For some participants their clinician may no longer be responsible for the clinical care of the participant and it may take longer to identify an appropriate clinician to send the clinical collaboration request to. If you have not heard from the appropriate clinician for two weeks after the invitation was sent, a reminder can be sent upon your request. If you have not had a response after the second reminder and the collaboration is essential for your research, please contact Genomics England through the service desk or by emailing clinicalcollaboration@genomicsengland.co.uk to discuss appropriate further actions.

Diagnostic discovery

The Diagnostic Discovery pathway is an approved process by which new putative diagnostic variants identified through research activities can be shared with NHS clinical teams. The pathway is overseen by the Diagnostic Discovery Oversight Group, comprising clinicians and clinical scientists from each GLH, and is facilitated by NHS England and Genomics England staff. The aim of the group is to provide assurance to the NHS GLHs that the potential diagnoses returned are of high quality and clinical relevance.

New findings that meet the thresholds agreed with NHSE and NHS teams for being potentially diagnostic are returned to NHS GLHs directly by Genomics England on a monthly basis. Variants that do not meet this threshold require further review by the oversight group.

The NHS oversight group meets on alternate months to review variants that do not meet the threshold for direct return and recommend appropriate actions. This can lead to a recommendation to return variants to the GLHs, to contact the participant’s clinician for further information or not return the finding. If variants are approved, they will be returned to the appropriate GLH for assessment.

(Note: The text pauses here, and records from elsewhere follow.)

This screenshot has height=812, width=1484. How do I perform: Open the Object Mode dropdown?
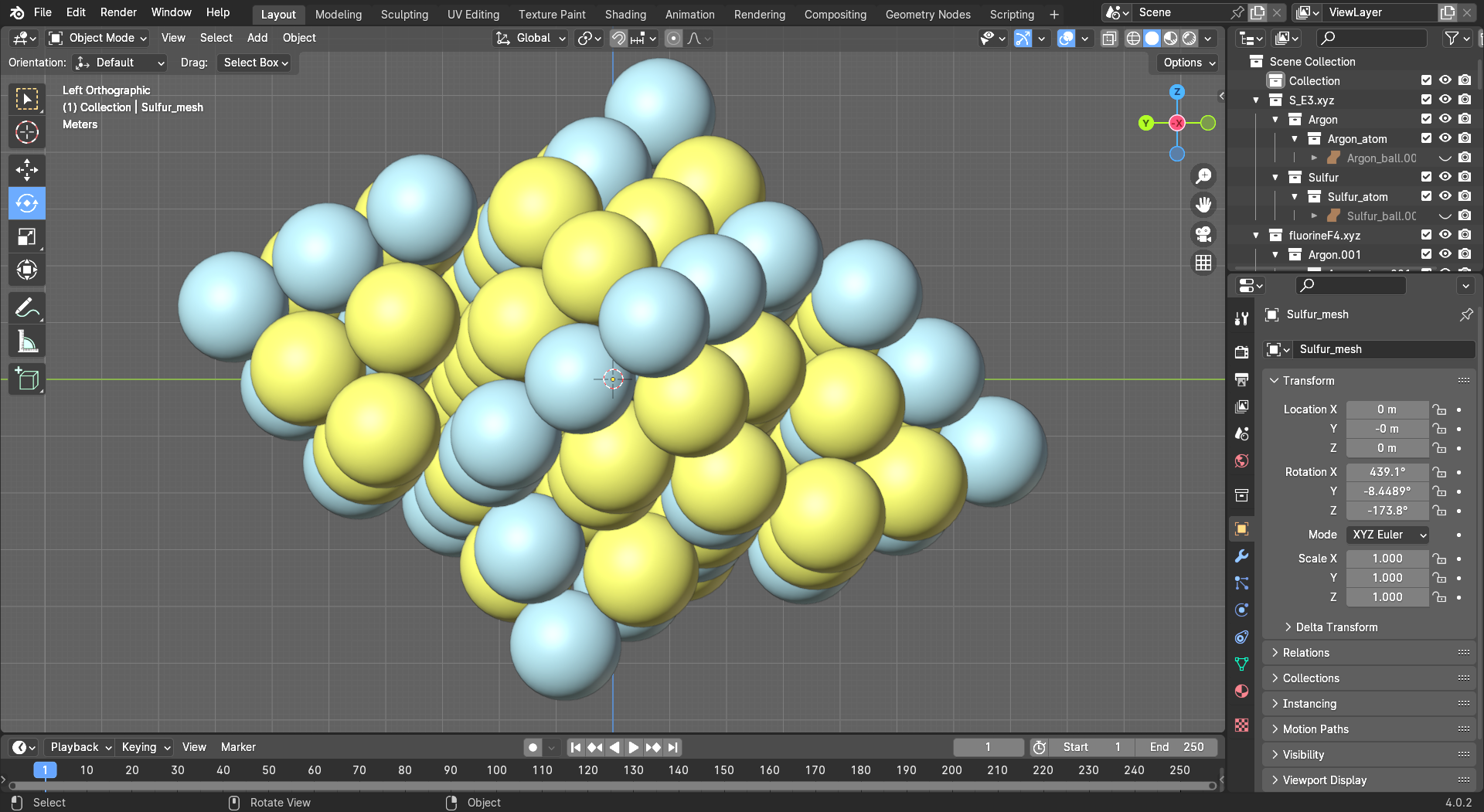[97, 38]
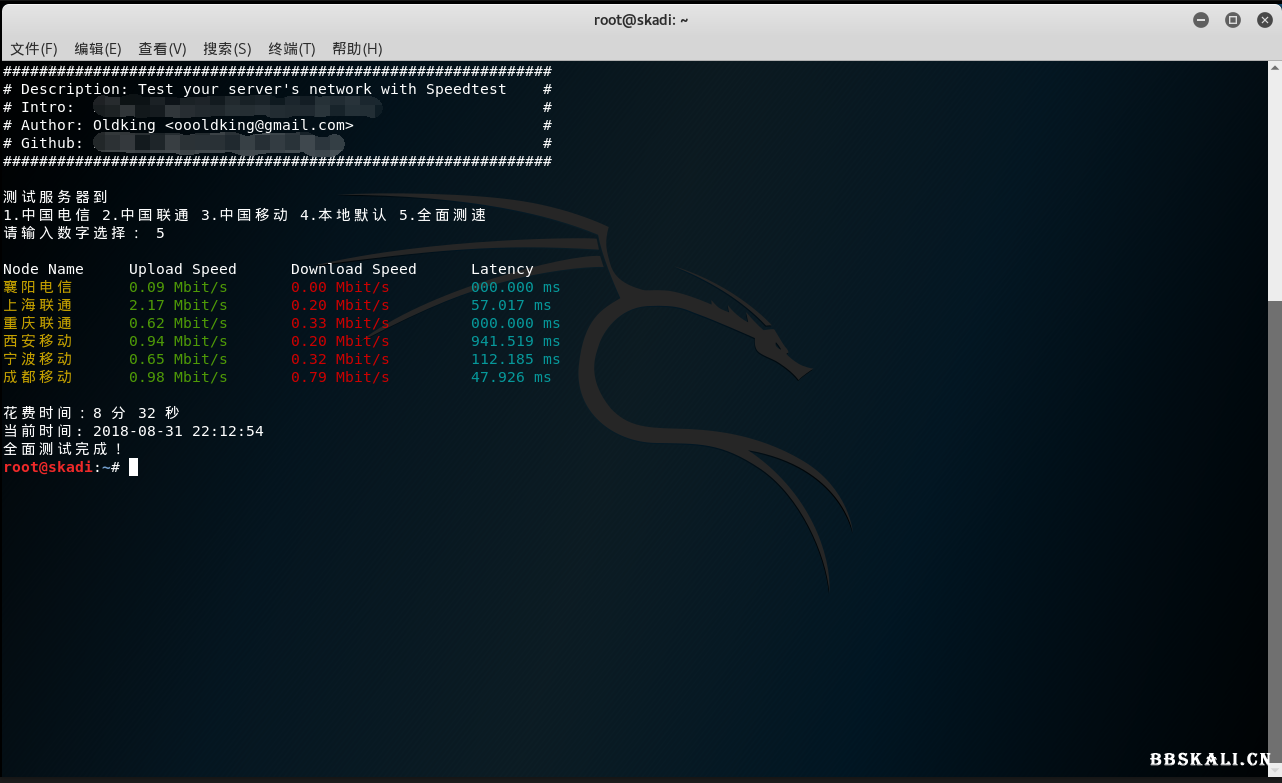Open the 帮助(H) menu

click(x=357, y=49)
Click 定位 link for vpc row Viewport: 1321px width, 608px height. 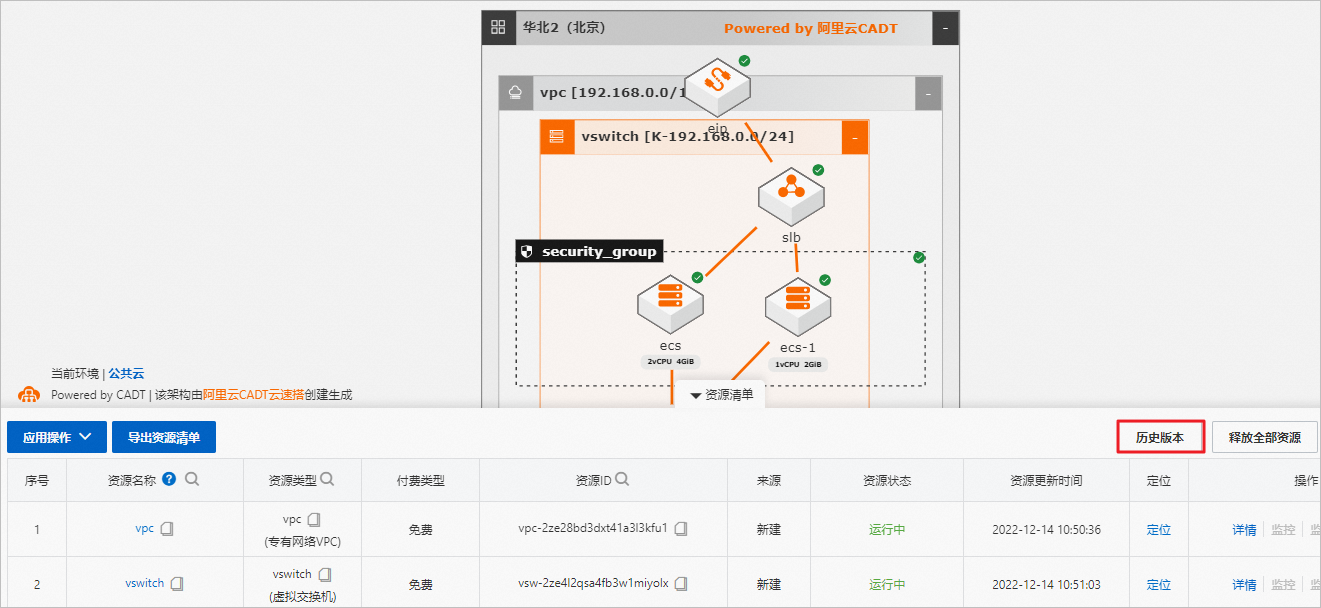pyautogui.click(x=1159, y=529)
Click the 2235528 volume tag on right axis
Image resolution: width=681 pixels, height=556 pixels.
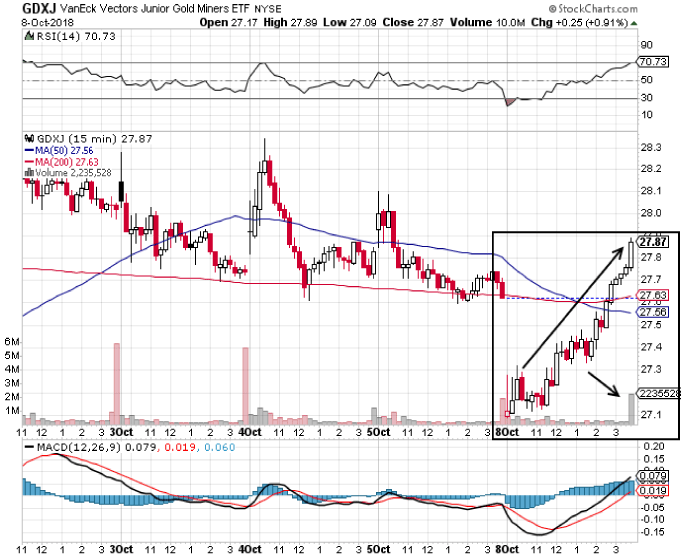coord(655,394)
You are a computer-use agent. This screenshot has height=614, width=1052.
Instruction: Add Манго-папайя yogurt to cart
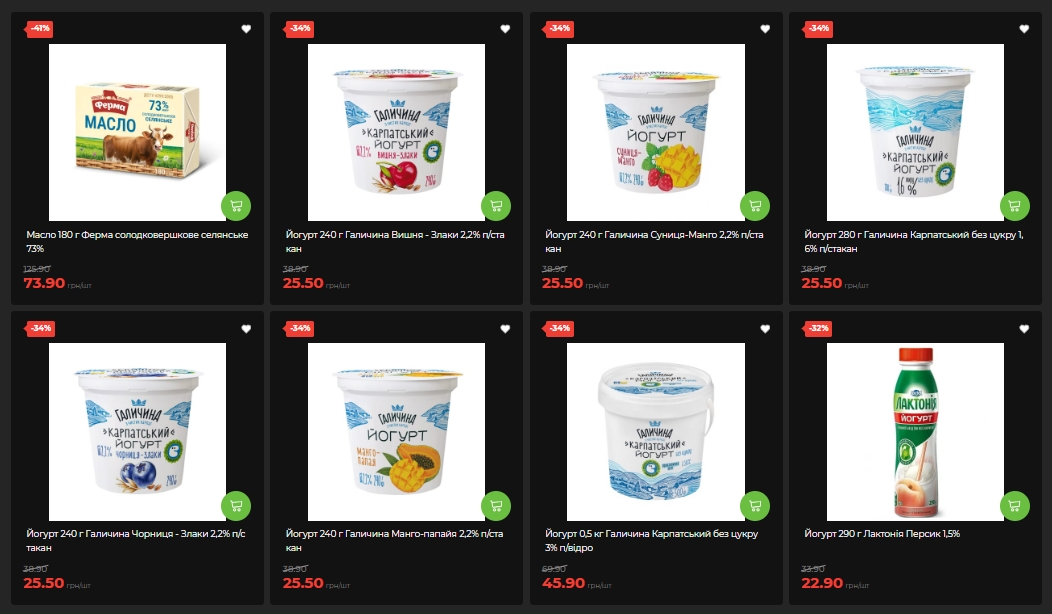pyautogui.click(x=496, y=506)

If you consider a finding to be potentially urgent, such as clinically actionable cancer variants in an affected living participant, or a clinically actionable variant for a rare disease participant that could guide alternative treatment options or screening pathways, these requests will be assessed more quickly. We would be grateful if you could include any such information in your request.

If your finding has been returned to the relevant GLH, it will be listed in the submitted_diagnostic_discovery table. Any findings returned through the Diagnostic Discovery pathway that have been reported by the GLHs should be visible in an updated Summary of findings or Reported outcomes questionnaire, or will be after the next NGRL data release. Currently, direct feedback to the researcher is not expected for the Diagnostic Discovery pathway.